Exercise:
Reproduce the following rows word for word, omitting the pictures.

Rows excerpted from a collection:

-------------------------

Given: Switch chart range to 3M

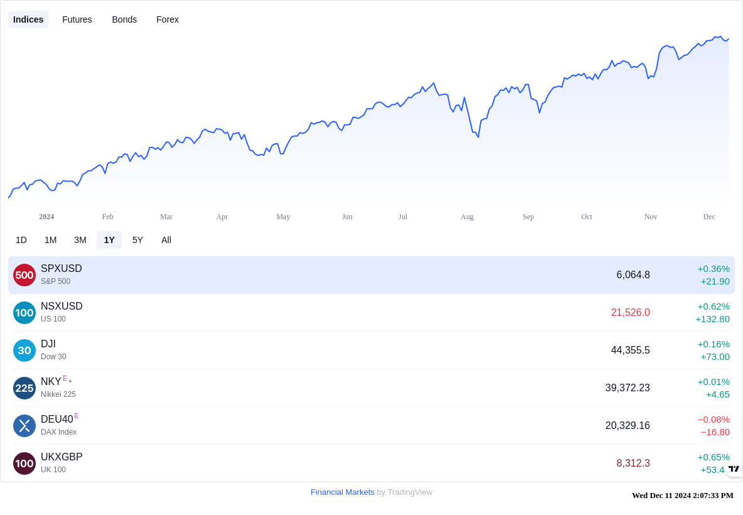Looking at the screenshot, I should tap(80, 240).
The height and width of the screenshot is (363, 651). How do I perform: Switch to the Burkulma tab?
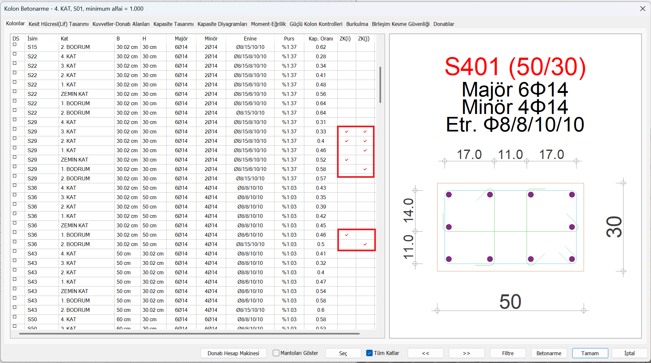357,24
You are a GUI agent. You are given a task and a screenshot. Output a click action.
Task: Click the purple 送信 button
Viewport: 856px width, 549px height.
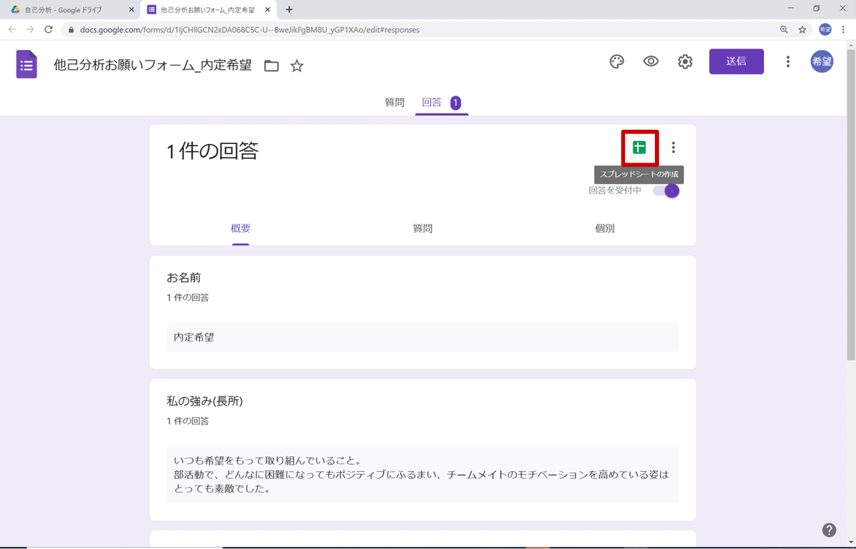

-------------------------

Written response:
Given: Switch chart range to 3M

Looking at the screenshot, I should tap(80, 240).
The height and width of the screenshot is (363, 651). How do I perform: Switch to the Burkulma tab?
357,24
You are a GUI agent. You are given a task and a screenshot. Output a click action.
Task: Click the purple 送信 button
Viewport: 856px width, 549px height.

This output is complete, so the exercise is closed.